EUR/JPY has been in a massively bearish trend for some time now. However, over the last month or so, we have seen a bit of a rally. The real question when something like this happens is whether or not it is a rally, or merely a pullback. With the Euro, for some reason, hope burns eternal and it is a currency that simply won’t roll over at times. Think of it this way: If the drama that we have seen lately in Europe had gone on in Mexico – where do you think the Peso would be right now?
The EUR/JPY pair is a highly risk-sensitive one as well. The pair tends to follow equities, but lately has been tracking the drama in Europe – like almost everything else. So because of this, the market has been a little bit skewed lately.
50% Fibonacci
The high from the Thursday session reached the 50% Fibonacci retrace but promptly retreated from that surge. The pair formed a shooting star, and as a result this sent up red flags on my radar. The candle was perfectly formed, and at the perfect space for my money. Because of this, I am very interested in selling at this point. Now it is just a matter of getting the proper signal to sell.

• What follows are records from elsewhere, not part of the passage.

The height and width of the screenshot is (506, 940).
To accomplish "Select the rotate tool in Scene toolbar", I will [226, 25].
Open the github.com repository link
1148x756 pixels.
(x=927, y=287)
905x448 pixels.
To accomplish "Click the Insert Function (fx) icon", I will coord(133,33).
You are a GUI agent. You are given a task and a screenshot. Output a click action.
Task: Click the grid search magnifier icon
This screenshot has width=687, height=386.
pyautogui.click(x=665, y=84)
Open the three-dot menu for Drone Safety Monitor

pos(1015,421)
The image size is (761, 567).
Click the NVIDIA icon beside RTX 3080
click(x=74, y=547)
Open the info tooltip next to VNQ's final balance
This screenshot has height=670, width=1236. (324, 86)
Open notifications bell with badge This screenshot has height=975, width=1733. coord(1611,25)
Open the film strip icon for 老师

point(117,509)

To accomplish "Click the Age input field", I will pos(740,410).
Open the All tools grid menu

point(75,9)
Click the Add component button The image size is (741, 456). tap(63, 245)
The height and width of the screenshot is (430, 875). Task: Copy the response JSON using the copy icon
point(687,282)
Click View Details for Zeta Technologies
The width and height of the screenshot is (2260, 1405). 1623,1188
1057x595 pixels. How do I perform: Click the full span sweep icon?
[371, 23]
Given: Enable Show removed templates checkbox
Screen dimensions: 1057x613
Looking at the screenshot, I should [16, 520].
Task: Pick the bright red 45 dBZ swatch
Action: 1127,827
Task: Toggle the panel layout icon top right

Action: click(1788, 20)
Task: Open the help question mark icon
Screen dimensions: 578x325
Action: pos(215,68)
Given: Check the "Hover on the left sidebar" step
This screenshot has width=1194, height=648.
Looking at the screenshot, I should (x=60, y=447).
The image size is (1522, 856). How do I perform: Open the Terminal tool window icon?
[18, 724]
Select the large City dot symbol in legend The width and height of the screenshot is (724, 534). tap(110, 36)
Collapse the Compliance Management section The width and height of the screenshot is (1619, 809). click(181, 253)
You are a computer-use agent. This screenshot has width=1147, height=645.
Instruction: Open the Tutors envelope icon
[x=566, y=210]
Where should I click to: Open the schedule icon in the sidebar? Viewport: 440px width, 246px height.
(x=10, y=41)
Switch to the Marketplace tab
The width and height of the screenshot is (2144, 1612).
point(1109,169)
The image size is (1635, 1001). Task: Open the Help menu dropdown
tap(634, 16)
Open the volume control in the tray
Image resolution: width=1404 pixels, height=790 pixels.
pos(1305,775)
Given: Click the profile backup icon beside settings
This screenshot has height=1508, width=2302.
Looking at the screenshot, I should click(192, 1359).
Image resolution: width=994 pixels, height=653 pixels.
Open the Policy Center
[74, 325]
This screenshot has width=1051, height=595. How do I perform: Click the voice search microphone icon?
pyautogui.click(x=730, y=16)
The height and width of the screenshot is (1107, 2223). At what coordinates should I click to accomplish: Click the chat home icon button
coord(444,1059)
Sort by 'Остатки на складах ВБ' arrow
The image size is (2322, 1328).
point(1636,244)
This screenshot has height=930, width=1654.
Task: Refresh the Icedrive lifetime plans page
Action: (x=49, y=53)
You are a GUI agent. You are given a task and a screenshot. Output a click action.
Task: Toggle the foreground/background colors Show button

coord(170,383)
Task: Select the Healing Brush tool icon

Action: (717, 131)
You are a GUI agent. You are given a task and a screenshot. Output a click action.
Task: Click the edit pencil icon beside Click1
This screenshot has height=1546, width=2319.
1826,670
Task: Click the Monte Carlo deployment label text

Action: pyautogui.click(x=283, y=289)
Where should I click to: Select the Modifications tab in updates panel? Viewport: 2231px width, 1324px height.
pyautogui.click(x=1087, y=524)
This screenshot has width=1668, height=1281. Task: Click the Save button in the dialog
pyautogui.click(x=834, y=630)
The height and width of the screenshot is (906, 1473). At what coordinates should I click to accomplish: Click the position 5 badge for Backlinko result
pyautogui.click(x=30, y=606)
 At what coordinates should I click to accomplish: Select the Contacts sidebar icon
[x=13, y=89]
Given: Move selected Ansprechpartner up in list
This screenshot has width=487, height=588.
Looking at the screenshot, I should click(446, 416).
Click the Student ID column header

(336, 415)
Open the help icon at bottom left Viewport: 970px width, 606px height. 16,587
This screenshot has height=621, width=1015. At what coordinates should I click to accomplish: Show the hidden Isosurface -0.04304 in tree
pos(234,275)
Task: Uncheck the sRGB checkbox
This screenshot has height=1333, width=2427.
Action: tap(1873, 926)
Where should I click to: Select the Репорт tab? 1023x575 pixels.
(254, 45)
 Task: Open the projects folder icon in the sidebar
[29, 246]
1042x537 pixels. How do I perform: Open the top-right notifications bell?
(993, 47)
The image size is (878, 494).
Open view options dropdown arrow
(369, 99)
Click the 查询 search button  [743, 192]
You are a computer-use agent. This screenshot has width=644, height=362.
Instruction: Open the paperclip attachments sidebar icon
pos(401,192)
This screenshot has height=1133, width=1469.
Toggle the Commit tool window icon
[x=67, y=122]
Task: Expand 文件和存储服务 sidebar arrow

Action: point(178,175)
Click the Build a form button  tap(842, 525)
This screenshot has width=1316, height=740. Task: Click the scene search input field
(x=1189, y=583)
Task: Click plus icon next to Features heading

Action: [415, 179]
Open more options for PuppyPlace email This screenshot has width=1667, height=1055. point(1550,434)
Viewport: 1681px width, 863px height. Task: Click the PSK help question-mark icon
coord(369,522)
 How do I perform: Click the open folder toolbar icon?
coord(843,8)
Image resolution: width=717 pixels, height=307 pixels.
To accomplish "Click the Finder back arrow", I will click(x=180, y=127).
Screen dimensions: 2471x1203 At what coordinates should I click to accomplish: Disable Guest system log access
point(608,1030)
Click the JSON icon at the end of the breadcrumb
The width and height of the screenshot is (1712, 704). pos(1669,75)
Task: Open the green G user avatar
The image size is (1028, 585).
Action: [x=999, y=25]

The breaking of the lows from the session on Thursday will set up a sell signal for me. The level below, down to the 99 level, shows that there could be a bit of a bumpy ride. I would sell, but expect choppiness down to the 99 handle. However, I am willing to also hold onto the trade and aim for the lows again.
The one caveat to this trade is that you will have to keep an eye on the USD/JPY pair as well, as the Bank of Japan is certainly watching it. As long as the USD/JPY pair doesn’t melt down, the Japanese will be less likely to intervene. Although they don’t want a fall in this pair either, their main source of concern is USD/JPY. Also, headlines could really cause this pair to fall rapidly, so I expect this pair to be very profitable if the trade moves my way.